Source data
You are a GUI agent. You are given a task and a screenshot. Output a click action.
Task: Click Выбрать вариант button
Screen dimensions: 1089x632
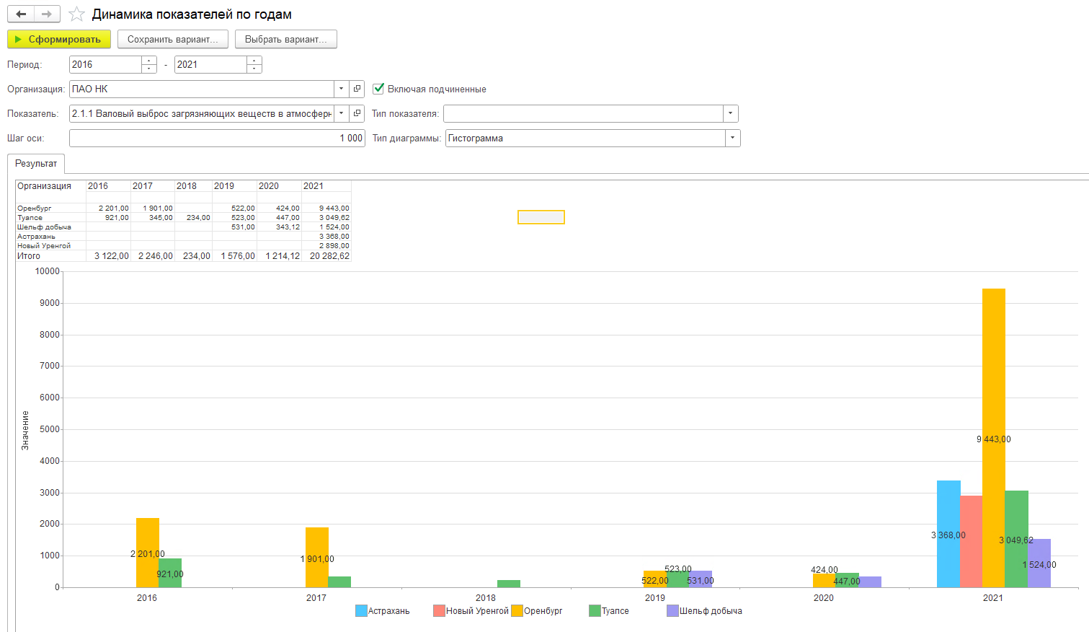285,39
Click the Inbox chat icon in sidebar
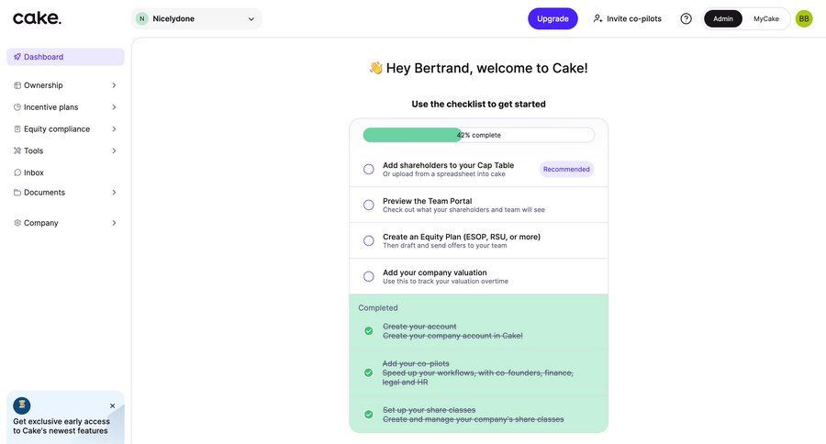This screenshot has height=444, width=826. point(17,172)
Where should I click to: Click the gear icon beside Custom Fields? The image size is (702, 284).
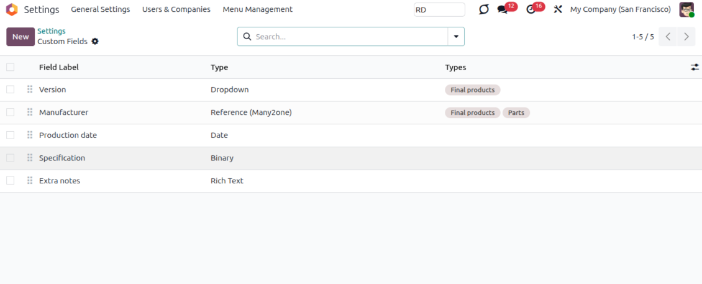point(95,42)
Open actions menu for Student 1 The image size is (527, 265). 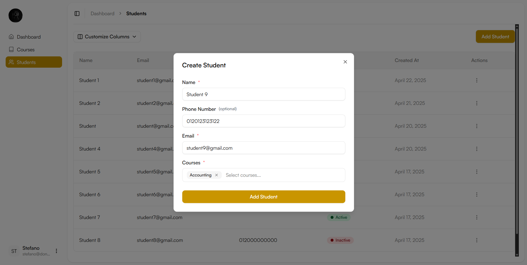coord(477,80)
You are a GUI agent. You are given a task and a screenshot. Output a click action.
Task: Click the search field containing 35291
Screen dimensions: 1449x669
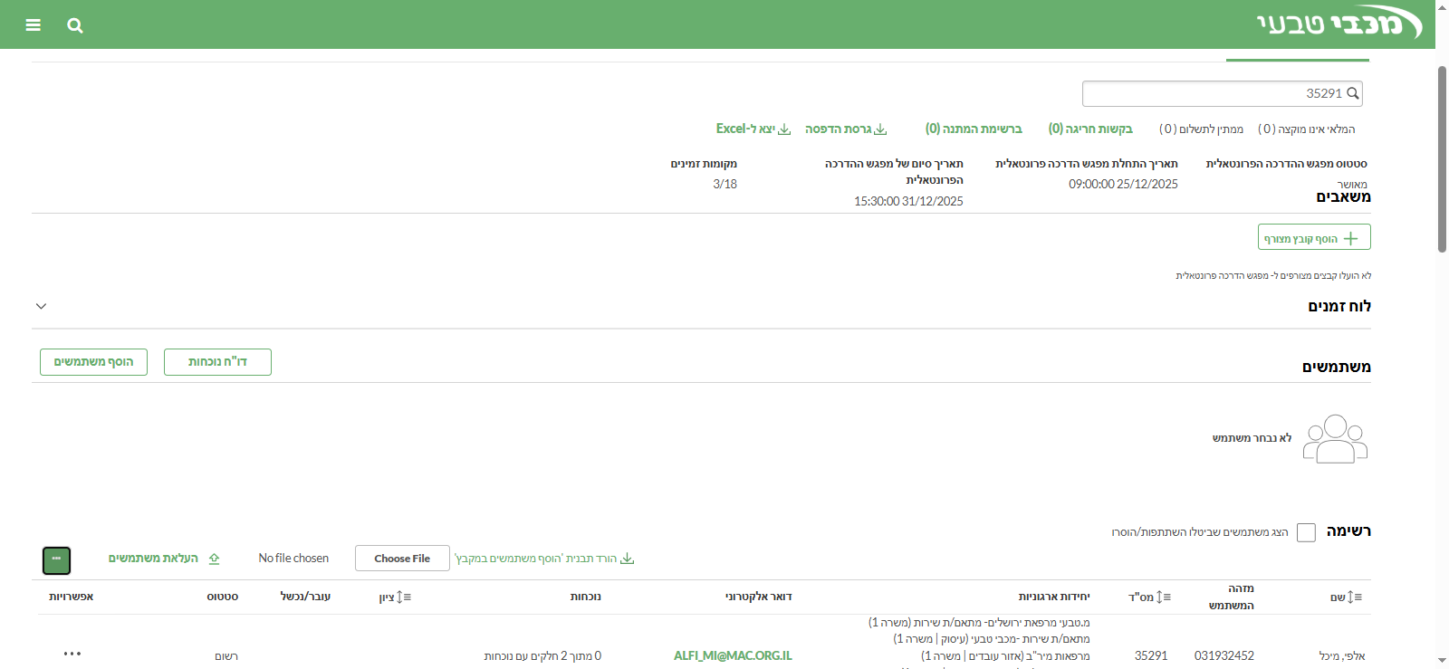(1214, 93)
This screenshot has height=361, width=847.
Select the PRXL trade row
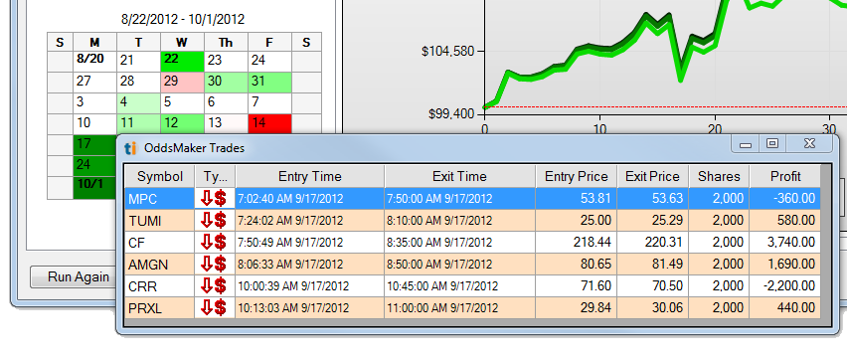pos(472,308)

◆ **Exercise description**
Exact copies of the lines from the one containing "This screenshot has height=361, width=847." through the end of the records above are required, with no pictures among them.

◆ **Task answer**
This screenshot has height=361, width=847.
Select the PRXL trade row
pos(472,308)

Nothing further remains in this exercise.